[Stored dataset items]
★ ★ ★

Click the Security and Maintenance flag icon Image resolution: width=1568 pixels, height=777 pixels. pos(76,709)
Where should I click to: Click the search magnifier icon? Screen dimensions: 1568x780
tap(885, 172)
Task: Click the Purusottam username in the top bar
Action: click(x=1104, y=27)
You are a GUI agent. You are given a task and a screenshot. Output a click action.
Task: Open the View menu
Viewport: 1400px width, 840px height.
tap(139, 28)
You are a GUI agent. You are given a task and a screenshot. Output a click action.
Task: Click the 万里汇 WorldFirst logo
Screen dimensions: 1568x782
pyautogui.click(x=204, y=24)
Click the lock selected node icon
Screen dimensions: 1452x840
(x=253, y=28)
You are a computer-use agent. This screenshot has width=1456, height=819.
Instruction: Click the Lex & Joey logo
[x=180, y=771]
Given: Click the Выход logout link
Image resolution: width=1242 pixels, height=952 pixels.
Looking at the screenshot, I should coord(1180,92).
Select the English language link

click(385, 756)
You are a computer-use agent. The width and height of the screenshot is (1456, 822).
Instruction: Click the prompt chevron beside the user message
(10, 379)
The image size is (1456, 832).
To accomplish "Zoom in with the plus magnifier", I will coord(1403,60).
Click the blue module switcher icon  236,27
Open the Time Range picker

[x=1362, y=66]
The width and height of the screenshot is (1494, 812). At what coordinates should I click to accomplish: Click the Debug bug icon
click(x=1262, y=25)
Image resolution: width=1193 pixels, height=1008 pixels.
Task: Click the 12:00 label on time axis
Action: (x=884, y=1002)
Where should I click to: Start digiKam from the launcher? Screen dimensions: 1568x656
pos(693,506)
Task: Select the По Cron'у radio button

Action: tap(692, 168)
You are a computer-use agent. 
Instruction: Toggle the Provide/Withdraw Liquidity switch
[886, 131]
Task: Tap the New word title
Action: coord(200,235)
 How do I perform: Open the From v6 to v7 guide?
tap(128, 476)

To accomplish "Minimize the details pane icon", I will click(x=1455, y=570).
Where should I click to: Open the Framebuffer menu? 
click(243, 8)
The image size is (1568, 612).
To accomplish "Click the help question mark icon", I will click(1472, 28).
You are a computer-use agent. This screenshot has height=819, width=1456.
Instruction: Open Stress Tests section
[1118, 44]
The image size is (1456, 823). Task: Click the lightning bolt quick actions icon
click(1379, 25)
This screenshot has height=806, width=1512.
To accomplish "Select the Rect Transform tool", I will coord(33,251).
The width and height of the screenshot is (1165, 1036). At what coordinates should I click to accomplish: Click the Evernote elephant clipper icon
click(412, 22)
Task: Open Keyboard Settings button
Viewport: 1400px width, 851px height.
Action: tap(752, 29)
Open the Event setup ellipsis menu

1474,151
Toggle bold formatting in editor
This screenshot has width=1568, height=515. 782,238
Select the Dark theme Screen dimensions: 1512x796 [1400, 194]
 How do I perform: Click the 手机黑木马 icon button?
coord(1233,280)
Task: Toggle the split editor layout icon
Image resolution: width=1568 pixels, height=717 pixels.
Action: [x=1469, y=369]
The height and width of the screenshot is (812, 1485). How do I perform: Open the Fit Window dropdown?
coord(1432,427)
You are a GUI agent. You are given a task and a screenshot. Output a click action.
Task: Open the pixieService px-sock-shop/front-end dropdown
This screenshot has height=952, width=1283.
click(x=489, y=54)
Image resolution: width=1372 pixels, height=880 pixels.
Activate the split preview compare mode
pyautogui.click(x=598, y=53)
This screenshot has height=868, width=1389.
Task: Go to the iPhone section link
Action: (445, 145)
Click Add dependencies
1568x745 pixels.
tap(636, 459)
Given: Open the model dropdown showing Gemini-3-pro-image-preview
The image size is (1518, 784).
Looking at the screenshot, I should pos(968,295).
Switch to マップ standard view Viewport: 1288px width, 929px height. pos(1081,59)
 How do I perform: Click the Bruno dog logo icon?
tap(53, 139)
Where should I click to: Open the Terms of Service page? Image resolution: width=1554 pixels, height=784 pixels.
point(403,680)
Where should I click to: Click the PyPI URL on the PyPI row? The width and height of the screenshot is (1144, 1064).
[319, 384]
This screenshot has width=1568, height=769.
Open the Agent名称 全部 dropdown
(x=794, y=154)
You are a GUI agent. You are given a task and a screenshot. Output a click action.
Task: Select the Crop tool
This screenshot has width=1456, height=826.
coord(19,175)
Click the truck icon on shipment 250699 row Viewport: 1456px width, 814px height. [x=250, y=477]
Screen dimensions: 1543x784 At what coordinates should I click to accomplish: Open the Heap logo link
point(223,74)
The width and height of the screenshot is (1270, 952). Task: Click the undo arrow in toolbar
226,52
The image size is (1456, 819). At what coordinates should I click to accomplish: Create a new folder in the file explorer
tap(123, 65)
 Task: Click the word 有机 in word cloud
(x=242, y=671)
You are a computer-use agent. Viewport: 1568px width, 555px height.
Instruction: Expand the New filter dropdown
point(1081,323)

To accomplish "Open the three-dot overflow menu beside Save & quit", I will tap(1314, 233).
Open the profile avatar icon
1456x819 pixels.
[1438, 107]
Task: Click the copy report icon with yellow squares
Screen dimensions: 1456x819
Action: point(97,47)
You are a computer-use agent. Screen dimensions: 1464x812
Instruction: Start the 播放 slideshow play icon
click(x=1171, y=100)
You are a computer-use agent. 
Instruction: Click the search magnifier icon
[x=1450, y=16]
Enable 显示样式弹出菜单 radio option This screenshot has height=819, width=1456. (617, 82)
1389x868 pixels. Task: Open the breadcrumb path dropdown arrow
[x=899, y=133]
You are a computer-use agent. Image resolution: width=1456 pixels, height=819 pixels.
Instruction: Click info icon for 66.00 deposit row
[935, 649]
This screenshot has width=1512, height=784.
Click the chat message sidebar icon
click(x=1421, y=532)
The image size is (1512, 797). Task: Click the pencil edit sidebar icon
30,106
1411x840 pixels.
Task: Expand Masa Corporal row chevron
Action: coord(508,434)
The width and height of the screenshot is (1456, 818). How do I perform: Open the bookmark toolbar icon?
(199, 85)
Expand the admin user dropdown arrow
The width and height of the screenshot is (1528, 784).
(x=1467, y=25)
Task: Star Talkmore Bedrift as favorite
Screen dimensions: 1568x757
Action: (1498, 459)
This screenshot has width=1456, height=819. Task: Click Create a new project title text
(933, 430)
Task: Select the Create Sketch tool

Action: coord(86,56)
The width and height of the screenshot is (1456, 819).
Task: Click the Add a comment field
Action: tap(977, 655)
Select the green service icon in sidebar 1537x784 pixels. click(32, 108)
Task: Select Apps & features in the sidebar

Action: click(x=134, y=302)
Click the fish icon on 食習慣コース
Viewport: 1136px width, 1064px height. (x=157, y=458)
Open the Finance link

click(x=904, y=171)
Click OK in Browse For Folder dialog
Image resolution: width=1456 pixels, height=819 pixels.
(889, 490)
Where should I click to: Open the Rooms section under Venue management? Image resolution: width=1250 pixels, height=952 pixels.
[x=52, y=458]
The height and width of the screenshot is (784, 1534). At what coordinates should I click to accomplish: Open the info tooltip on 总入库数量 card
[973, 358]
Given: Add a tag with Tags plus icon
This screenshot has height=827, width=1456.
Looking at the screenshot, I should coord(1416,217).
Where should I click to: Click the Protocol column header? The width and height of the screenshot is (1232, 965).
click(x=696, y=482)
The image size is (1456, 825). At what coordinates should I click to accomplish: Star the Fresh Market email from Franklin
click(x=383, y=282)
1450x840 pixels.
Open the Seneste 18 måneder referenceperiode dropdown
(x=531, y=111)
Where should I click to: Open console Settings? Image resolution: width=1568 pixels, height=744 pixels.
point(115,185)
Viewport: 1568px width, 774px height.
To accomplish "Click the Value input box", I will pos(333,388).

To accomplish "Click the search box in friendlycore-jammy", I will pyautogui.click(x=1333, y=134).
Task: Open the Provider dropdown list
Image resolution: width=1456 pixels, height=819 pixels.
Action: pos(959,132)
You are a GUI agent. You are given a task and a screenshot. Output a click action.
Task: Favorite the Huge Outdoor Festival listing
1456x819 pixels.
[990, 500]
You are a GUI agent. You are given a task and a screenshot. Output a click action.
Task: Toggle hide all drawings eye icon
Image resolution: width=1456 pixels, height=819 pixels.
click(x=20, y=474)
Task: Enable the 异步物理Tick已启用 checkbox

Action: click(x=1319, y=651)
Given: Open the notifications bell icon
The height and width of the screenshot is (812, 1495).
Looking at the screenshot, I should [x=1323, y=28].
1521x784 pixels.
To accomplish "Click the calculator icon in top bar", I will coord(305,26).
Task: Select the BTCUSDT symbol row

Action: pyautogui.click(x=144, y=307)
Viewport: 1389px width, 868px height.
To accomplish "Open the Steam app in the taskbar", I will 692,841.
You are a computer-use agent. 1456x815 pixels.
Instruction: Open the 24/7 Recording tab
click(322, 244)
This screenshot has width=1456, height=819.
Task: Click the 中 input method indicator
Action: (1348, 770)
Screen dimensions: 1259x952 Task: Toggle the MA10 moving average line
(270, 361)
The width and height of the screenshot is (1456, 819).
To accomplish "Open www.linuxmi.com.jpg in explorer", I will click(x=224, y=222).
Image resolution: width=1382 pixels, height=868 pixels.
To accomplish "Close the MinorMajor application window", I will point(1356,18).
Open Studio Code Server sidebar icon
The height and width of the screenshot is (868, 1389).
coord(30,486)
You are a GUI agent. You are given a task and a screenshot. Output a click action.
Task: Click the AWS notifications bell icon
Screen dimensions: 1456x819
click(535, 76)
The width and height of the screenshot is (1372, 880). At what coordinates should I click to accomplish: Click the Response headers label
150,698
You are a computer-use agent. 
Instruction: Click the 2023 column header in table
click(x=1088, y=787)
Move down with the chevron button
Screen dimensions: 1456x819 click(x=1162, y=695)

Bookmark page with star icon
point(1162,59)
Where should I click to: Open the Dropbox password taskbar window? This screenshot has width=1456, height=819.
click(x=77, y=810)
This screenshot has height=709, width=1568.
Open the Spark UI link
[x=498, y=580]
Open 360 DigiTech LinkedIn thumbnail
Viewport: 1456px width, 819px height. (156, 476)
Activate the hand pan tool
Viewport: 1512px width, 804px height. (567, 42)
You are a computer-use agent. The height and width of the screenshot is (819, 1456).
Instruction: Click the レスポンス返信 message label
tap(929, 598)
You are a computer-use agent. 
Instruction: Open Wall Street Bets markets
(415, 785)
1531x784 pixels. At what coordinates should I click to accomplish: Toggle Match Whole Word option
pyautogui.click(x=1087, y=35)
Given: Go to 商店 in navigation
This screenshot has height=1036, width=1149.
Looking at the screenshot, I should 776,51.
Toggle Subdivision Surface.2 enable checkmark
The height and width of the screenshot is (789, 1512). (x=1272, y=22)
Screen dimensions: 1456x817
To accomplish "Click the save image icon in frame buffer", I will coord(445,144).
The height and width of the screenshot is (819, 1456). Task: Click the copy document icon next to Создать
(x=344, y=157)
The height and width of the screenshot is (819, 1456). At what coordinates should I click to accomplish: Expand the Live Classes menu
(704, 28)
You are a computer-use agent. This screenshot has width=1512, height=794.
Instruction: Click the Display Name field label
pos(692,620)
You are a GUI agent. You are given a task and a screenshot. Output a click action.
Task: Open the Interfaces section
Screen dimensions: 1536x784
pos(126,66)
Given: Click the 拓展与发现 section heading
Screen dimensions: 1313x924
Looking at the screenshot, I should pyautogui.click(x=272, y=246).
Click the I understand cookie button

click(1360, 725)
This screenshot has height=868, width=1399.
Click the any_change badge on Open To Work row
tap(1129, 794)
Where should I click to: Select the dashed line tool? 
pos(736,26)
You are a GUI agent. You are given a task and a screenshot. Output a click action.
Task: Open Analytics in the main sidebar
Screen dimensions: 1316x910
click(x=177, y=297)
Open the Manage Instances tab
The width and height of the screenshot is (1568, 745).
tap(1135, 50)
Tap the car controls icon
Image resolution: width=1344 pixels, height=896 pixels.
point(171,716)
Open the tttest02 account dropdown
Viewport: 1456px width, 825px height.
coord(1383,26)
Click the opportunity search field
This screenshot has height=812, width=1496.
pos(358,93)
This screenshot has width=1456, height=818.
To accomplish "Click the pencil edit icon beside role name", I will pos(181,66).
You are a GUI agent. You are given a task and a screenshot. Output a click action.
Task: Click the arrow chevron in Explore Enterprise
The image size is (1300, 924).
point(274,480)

★ ★ ★

To do:
Please copy only the lines from the one with "The width and height of the screenshot is (1568, 745)." through the final line of the records above, both ends included.

Task result:
The width and height of the screenshot is (1568, 745).
tap(1135, 50)
Tap the car controls icon
Image resolution: width=1344 pixels, height=896 pixels.
point(171,716)
Open the tttest02 account dropdown
Viewport: 1456px width, 825px height.
coord(1383,26)
Click the opportunity search field
This screenshot has height=812, width=1496.
pos(358,93)
This screenshot has width=1456, height=818.
To accomplish "Click the pencil edit icon beside role name", I will pos(181,66).
You are a GUI agent. You are given a task and a screenshot. Output a click action.
Task: Click the arrow chevron in Explore Enterprise
The image size is (1300, 924).
point(274,480)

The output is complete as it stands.